En él se investigó si la presencia de anticuerpos contra el virus se asoció con una reducción en el riesgo posterior de reinfección sintomática y asintomática en los 12 meses de seguimiento. Los resultados han sido muy muy esperanzadores, ya que sugieren que un historial previo de infección por SARS-CoV-2 se asocia con un 84% menos de riesgo de infección y con un efecto protector medio observado de siete meses después de la infección primaria. Aunque muchos de los participantes se vacunaron con el inicio de la campaña de inmunización (que en Reino Unido comenzó el 8 de diciembre de 2020) los científicos señalan que «el efecto sobre el tiempo de seguimiento en este análisis fue modesto y se ha ajustado, por lo tanto, nuestro hallazgo sobre la durabilidad de la protección después de la infección anterior es independiente del efecto vacunal».

«Nuestros hallazgos aumentan la probabilidad de que esta protección también pueda ser alcanzable por la inmunidad inducida por la vacuna, algo que ya se mostró en una investigación previa que realizamos», añade.
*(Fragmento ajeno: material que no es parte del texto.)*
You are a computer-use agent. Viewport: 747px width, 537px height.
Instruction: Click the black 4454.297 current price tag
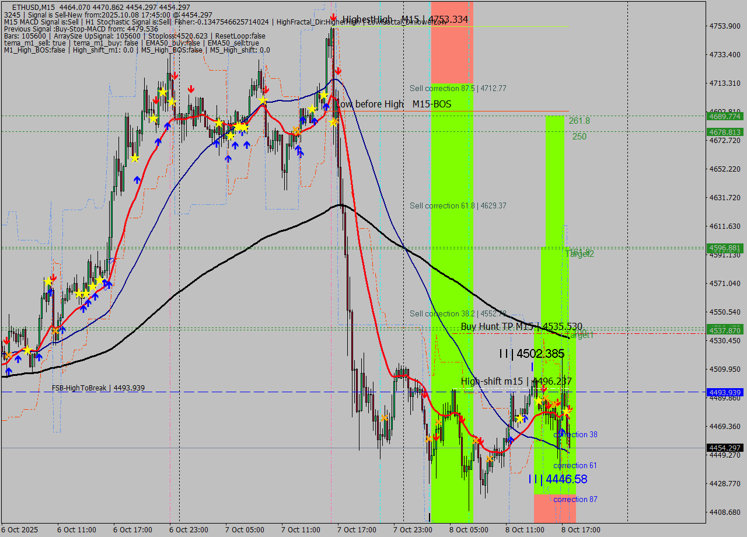click(724, 448)
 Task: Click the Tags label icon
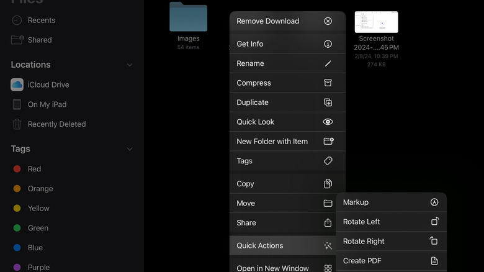328,161
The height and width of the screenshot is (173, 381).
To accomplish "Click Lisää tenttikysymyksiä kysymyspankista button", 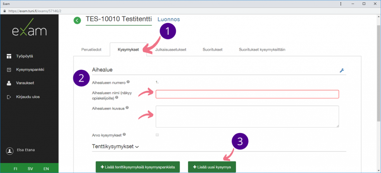I will point(138,167).
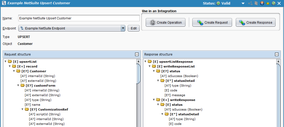Collapse the CustomizationRef tree node

[23, 109]
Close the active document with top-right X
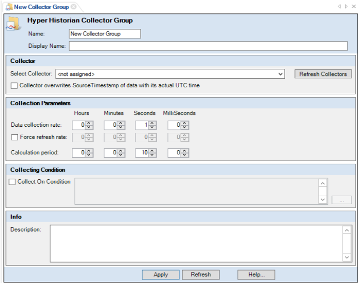360x283 pixels. coord(354,7)
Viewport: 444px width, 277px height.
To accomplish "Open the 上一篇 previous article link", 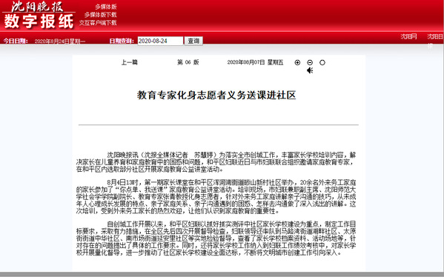I will click(130, 62).
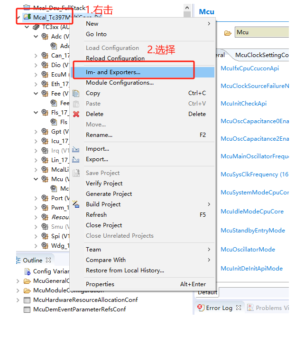This screenshot has height=338, width=305.
Task: Choose Module Configurations... from context menu
Action: 120,83
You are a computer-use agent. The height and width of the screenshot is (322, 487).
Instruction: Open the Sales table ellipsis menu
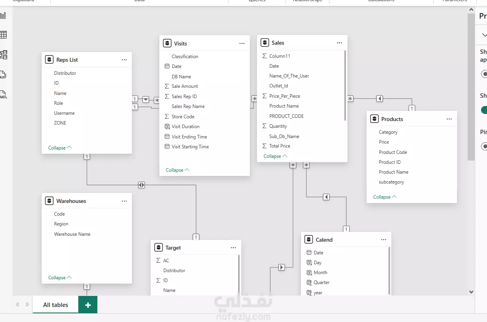(339, 43)
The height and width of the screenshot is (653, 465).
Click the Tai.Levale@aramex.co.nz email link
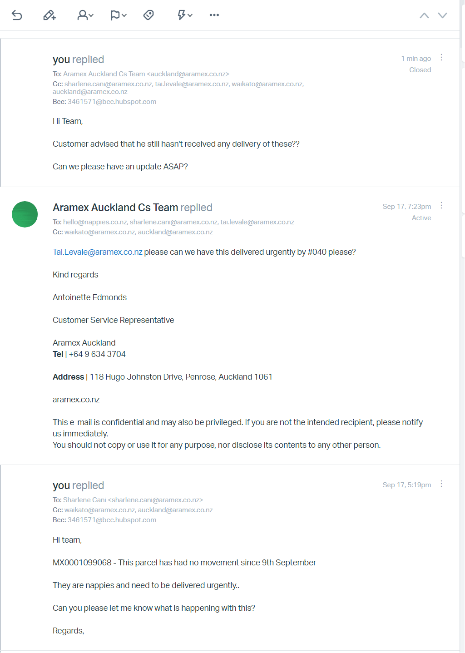(98, 252)
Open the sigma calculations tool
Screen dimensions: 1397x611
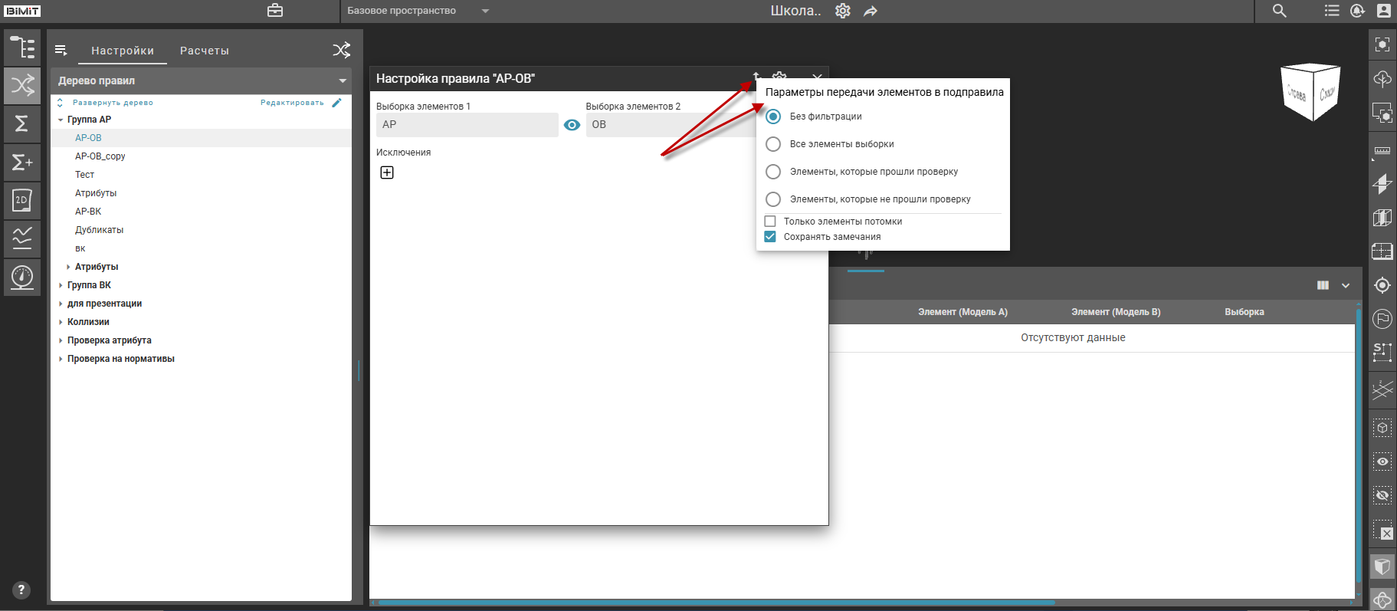coord(22,123)
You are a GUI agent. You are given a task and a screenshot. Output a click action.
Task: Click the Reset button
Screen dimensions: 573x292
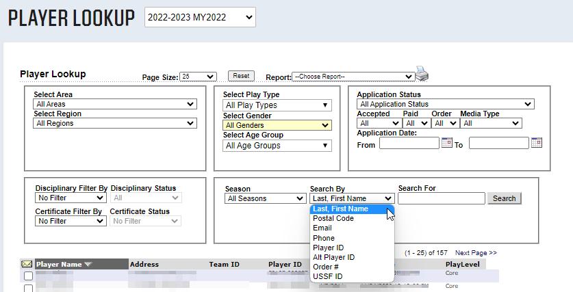coord(240,76)
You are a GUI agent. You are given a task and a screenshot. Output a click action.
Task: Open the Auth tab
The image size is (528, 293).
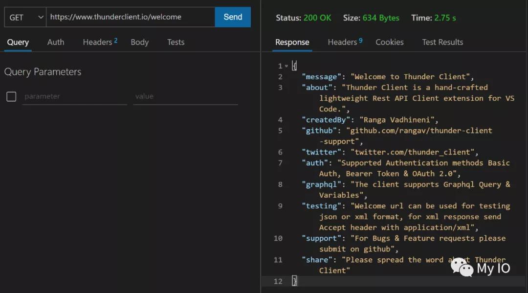tap(56, 42)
En concreto, este grupo de trabajo está llevando a cabo estudios más detallados sobre la longevidad de las respuestas de anticuerpos, la evaluación de las tasas de reinfección en el desafío de los nuevos linajes y el efecto de todas las vacunas Covid-19 introducidas en el Reino Unido.

Investigaciones preliminares han mostrado que más del 90% de las personas infectadas con SARS-CoV-2 desarrollan anticuerpos aproximadamente una semana después de la aparición de los síntomas, persistiendo durante al menos 3 meses. Las altas concentraciones de anticuerpos neutralizantes dirigidos a la proteína de pico SARS-CoV-2 ofrecen una protección considerable contra la reinfección, apoyada por datos de coronavirus humanos comunes y modelos de primates no humanos y estudios de vacunas.

Mayor exposición

Las reinfecciones han vuelto a saltar a la actualidad con la aparición de las nuevas variantes del SARS-CoV-2, en especial aquellas que han mostrado mayor capacidad para escapar de la respuesta inmune provocada por haber pasado la enfermedad o haber sido vacunado. Este riesgo se encuentra especialmente asociado a la variante sudafricana, por lo que la comunidad científica y las farmacéuticas permanecen atentas y trabajando por si fueran necesarios nuevos desarrollos para acabar con ella.

Y es que, aunque se trata de un fenómeno infrecuente, parece que la protección que ofrece haber pasado la infección es menor en mayores de 65 años. Así lo ha mostrado un estudio danés, publicado también en «The Lancet», cuya conclusión principal es que haber tenido una infección por coronavirus protege un 80% de nuevos contagios a las personas menores de 65 años, y un 47% a las mayores. Aun así, también indicaba que la protección no disminuyó a lo largo de los seis meses de seguimiento.

El estudio analizó, en otro subanálisis, a los profesionales sanitarios, de especial interés por su alta exposición al virus durante esta pandemia. También entre ellos los resultados fueron similares a los del análisis principal, con 1,2% de reinfectados de las personas que contrajeron el SARS-CoV-2 en la primera ola. La protección estimada contra la reinfección fue del 81,1%.